[Collected data entries]
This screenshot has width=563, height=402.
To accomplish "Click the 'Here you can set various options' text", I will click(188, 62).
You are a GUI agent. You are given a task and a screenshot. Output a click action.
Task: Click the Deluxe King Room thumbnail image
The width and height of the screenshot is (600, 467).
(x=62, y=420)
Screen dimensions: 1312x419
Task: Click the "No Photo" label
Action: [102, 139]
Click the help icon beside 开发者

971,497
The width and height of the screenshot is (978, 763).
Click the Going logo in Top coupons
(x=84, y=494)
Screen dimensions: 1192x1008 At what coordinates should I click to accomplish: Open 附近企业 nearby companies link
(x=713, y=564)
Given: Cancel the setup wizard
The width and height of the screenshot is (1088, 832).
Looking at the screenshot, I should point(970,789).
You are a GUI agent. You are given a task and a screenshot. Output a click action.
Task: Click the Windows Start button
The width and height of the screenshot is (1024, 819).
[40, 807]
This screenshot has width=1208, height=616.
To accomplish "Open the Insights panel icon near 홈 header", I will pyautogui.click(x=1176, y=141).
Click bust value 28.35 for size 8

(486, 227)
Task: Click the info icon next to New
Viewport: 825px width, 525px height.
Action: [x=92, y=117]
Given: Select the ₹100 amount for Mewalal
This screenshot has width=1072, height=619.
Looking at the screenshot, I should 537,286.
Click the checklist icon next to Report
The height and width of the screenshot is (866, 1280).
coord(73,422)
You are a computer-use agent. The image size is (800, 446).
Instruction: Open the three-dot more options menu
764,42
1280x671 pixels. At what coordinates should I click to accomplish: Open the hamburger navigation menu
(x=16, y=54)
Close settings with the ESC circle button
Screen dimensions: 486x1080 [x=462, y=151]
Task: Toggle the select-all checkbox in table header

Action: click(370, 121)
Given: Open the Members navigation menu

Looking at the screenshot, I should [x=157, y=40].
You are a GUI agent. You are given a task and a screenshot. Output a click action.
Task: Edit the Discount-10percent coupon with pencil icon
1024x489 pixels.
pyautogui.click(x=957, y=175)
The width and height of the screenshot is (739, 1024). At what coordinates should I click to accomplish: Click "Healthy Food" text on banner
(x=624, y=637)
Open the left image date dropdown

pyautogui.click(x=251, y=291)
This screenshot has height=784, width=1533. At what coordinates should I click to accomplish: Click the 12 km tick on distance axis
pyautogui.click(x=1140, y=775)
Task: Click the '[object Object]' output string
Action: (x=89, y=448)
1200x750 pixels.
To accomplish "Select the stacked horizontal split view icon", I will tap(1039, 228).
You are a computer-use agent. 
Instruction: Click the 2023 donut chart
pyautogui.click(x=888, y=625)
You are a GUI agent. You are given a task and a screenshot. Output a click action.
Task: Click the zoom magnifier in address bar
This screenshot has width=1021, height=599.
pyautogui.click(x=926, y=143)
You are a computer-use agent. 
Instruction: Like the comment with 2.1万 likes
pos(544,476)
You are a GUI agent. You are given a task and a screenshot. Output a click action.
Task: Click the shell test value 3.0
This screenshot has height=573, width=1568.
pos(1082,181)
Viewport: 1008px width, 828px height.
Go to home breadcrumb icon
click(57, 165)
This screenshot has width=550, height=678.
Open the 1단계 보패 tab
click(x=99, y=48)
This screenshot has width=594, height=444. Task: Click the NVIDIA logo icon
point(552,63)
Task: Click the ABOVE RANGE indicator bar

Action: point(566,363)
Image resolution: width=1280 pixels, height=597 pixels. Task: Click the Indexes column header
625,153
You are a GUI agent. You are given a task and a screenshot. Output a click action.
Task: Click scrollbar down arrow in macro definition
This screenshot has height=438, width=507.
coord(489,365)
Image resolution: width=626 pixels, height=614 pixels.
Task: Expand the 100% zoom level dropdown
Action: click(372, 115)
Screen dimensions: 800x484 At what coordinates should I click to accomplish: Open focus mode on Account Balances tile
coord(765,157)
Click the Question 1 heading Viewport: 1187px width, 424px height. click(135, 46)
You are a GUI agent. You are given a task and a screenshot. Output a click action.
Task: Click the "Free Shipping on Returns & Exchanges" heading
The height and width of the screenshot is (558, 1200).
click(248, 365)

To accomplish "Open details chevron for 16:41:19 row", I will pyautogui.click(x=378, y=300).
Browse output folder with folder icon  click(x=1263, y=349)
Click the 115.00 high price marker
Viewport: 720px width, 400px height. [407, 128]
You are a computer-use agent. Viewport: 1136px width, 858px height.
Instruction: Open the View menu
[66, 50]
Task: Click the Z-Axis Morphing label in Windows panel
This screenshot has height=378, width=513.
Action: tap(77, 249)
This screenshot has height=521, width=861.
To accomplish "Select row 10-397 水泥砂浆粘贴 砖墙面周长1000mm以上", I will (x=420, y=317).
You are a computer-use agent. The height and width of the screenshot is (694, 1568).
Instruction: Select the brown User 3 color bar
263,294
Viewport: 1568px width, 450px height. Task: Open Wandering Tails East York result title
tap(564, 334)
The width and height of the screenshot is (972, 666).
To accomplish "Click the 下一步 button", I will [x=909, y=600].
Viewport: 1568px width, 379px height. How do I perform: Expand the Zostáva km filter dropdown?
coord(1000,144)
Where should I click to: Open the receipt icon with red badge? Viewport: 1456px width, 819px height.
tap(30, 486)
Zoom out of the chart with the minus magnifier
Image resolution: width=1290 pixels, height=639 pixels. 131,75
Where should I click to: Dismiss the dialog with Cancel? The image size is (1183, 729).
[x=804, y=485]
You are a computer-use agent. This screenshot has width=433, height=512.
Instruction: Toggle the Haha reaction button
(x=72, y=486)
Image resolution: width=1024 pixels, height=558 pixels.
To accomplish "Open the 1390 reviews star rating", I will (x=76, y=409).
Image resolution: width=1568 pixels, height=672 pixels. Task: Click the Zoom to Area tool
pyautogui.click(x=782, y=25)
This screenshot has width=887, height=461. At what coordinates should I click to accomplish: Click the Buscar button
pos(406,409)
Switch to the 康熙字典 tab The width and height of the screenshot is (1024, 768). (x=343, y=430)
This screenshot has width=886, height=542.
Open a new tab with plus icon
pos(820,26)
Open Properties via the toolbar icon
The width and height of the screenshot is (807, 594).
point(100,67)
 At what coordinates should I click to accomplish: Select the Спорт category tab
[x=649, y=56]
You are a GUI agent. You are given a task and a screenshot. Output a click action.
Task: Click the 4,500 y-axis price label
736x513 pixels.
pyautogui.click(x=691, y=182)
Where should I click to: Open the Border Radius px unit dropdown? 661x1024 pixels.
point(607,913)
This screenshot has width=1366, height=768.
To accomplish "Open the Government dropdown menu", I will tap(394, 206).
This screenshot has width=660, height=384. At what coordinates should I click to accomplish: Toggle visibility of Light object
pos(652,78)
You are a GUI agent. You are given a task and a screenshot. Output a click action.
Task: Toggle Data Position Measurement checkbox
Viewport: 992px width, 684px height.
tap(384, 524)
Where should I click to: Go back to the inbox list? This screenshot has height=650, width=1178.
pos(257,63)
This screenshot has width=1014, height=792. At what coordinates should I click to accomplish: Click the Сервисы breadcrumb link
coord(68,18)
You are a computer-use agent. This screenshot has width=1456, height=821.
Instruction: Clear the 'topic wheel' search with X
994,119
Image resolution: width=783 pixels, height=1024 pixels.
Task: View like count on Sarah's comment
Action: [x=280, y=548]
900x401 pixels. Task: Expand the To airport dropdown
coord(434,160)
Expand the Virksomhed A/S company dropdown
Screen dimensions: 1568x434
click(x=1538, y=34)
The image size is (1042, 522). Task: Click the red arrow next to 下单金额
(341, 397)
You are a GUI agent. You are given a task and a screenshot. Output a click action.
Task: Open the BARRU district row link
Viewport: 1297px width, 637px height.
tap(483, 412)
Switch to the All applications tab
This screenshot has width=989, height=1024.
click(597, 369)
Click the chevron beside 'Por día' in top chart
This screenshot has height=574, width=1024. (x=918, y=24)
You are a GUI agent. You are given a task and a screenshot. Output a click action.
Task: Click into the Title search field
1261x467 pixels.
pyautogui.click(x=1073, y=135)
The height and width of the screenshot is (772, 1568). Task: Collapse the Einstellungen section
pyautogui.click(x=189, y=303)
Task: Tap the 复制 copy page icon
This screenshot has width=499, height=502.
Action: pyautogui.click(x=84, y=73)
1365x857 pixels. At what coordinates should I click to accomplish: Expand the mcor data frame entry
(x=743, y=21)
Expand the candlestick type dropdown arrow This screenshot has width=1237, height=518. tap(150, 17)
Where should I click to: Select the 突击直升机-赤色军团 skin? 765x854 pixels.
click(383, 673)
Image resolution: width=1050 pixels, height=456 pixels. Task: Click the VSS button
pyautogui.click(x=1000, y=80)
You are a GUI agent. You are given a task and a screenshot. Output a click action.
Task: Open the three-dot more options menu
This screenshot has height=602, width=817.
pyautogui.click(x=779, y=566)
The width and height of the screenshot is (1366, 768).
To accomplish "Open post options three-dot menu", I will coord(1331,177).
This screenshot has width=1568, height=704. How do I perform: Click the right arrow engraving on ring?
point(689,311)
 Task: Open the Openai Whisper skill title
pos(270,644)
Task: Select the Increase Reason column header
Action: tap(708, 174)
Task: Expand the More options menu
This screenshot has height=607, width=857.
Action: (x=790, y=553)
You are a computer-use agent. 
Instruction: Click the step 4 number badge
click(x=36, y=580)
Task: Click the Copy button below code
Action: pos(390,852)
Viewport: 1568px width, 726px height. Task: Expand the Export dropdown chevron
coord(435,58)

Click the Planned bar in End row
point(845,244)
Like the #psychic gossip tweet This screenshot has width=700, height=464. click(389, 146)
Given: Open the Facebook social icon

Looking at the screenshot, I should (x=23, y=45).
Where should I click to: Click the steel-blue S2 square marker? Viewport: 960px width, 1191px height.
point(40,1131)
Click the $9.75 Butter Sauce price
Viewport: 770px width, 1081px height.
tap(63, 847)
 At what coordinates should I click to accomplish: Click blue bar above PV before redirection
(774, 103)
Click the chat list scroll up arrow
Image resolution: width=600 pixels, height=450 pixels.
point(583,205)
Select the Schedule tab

## Work item:
Give a count of the lines above that include the word "heading", and add nothing to it.

## Solution to the exercise:
2